Why Don’t Trans Male Athletes Want To Compete With The Biological Boys?

Life in these United States circa 2024 means being asked on an almost daily basis to believe incredible claims, such as Fani and Nathan were chaste, Hunter and James never talked to Joe about family business, and there is absolutely nothing wrong or harmful with having individuals or an entire nation living far beyond their means.

In keeping with truth and reality having become fluid concepts in the eyes of too many, we also are asked to accept there is no difference between male and female athletes, which flies in the face of biology as well as athletic history.

But, reality be damned! As long as someone with male sexual equipment identifies as a female, he/she/it is free to compete against female athletes.

Not surprisingly, these gender-confused gents are grabbing headlines for success and, in a recent example, the carnage they are able to inflict on athletes of what used to be called the fair sex.

Earlier this month there was a girls’ high school basketball game between a couple of Massachusetts teams in which a transgender player on one team injured three opponents in a half’s work, leading to that affected team forfeiting the game.

Discussion in the wake of this lined up in predictable fashion, with the trans enablers speaking of vague concepts of equal opportunity and those decrying trans participants in women’s sports relying on the basic physical facts of life.

At this point, I am moved to ask a pertinent question, that being how come it’s always guys who identify as girls wanting to compete against girls, and never girls identifying as men wanting to play against guys?

There have been an abundance of alpha lesbian women athletes throughout the years, always seemingly content to play vs. women.

Think of Brittney Griner, most famous to some, perhaps, for being a prisoner in Russia for a time. Griner is a basketball player, a big one at that, standing a reported 6-foot-9.

Did Griner, a self-described lesbian, insist on playing with the big boys in the NBA. Well, while there was talk for some time of an NBA tryout (perhaps more hype than reality) as far as I can tell, Griner was content to play the women’s game.

There is at least one story of another heralded women’s basketball player from the past trying out with an NBA team (that also widely regarded as a publicity stunt) and she was overwhelmed physically.

That’s the point. The video I saw of the Massachusetts trans player injuring one of three opponents did not seem to be malicious, but rather an example of an athletically superior person throwing around a smaller opponent like a rag doll.

Should this sort of thing be allowed? No.

Why is it allowed? See my cultural war installment from yesterday.

Anybody in their right mind knows boys shouldn’t be competing regularly with girls past a certain age, say 12 years at most.

It has been widely reported that our formerly all-conquering women’s national soccer team managed to lose a scrimmage, by a 5-2 score which in soccer is decidedly one-sided, to an under-15 Dallas boys team.
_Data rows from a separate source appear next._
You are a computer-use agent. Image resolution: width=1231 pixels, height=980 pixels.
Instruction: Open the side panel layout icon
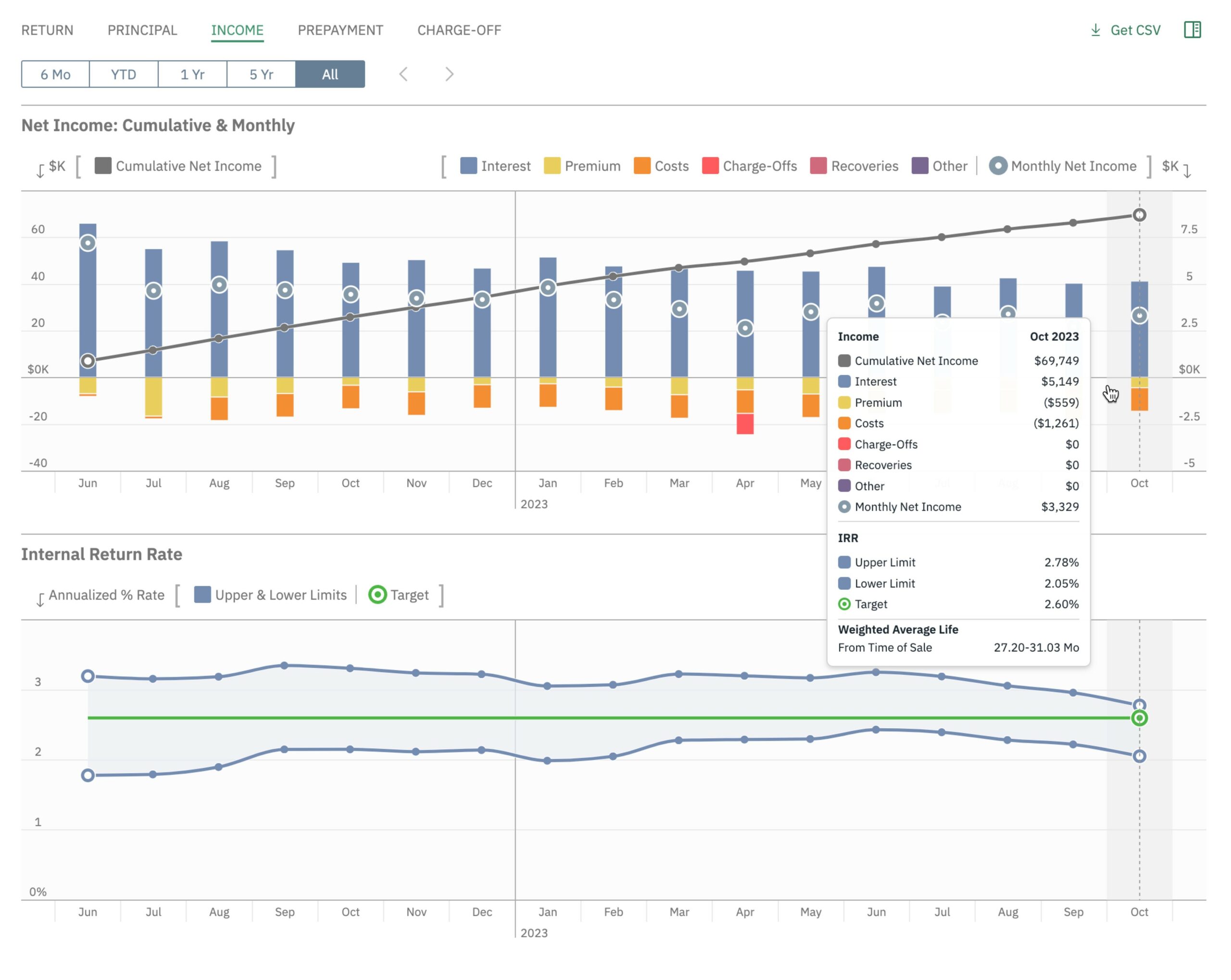[x=1192, y=30]
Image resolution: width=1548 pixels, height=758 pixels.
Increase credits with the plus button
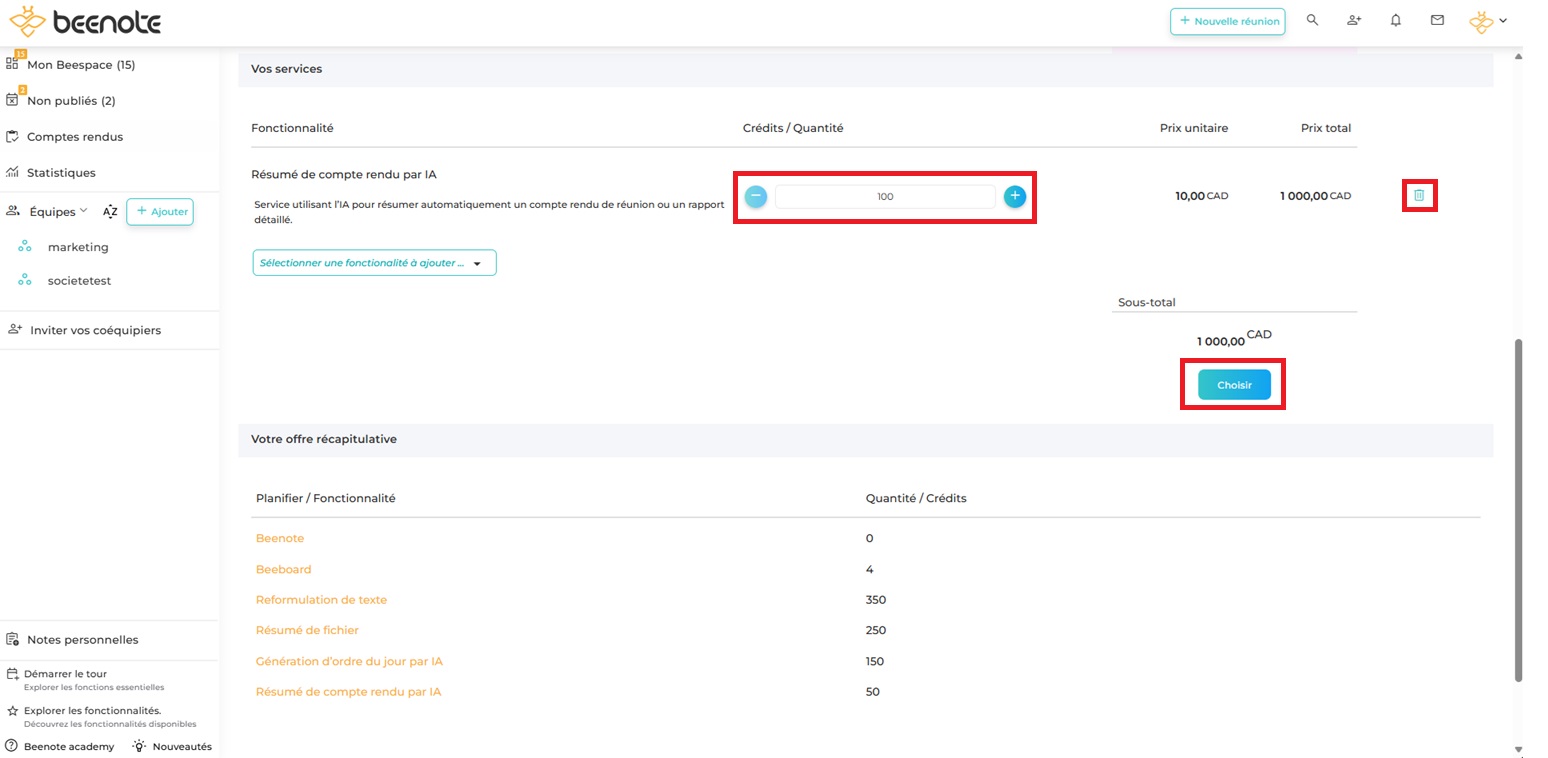[x=1014, y=196]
Repeat, a team of mid-teens-and-under boys took down our best adult women’s soccer players – easily.

While it’s fair for my 6-year-old granddaughter to play on a mixed sex kiddie basketball team, it is noteworthy that her struggling team had an apparently male player magically show up a few games back and contribute significantly to some wins.
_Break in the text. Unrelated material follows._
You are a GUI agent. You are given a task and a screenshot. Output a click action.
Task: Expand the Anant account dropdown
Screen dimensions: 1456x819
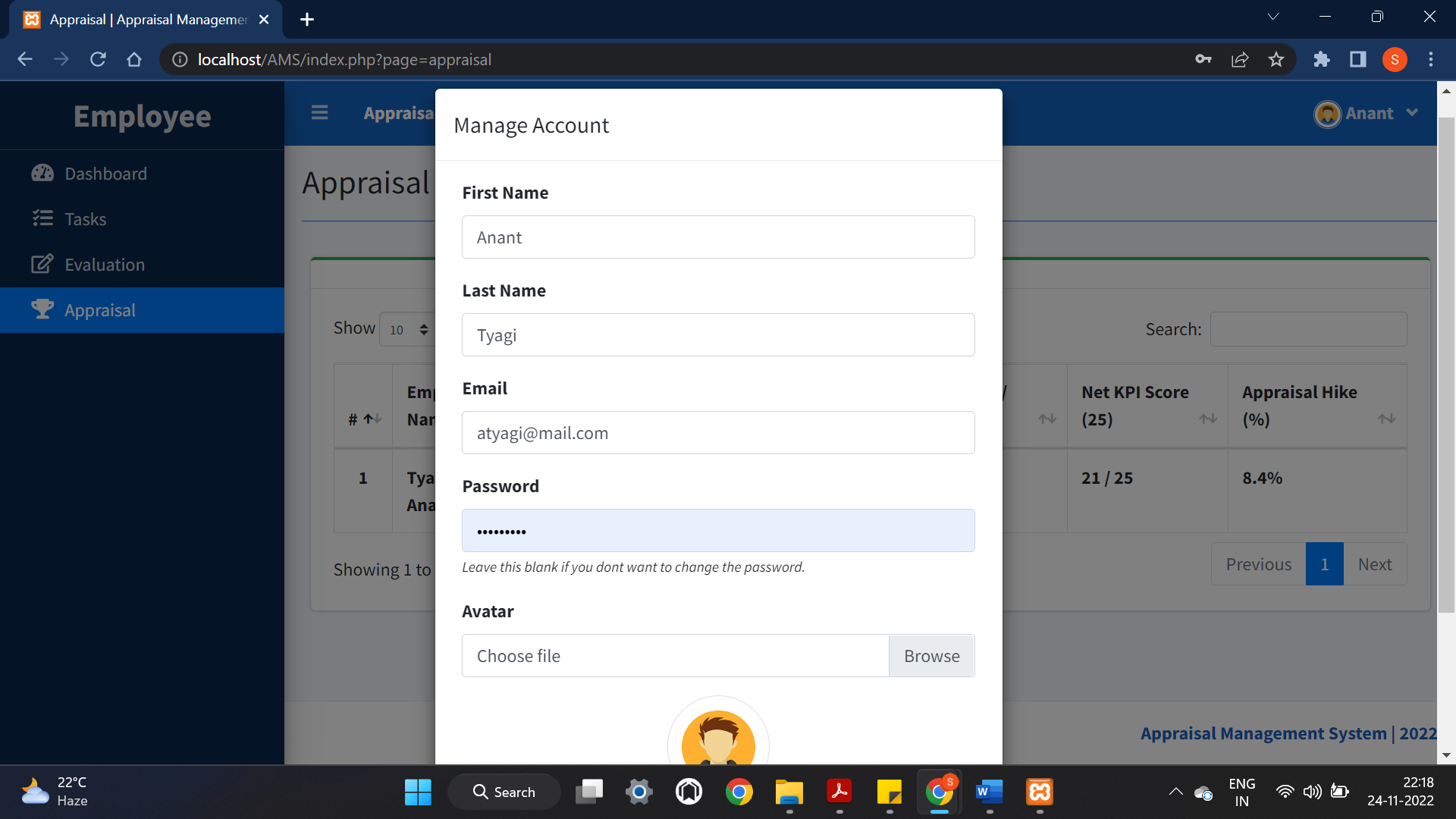click(x=1413, y=112)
You look at world records in easily measurable sports as such as swimming or track and field, and you will find the men’s records always surpass women’s marks.

This is not bias, it’s athletic reality.

And, while the social justice warriors are pressing so hard the trans case for equal opportunity, how about the opportunity they are taking away from females who are happy to remain females and would rather not be competing with someone on the verge of needing a daily shave to deter beard growth?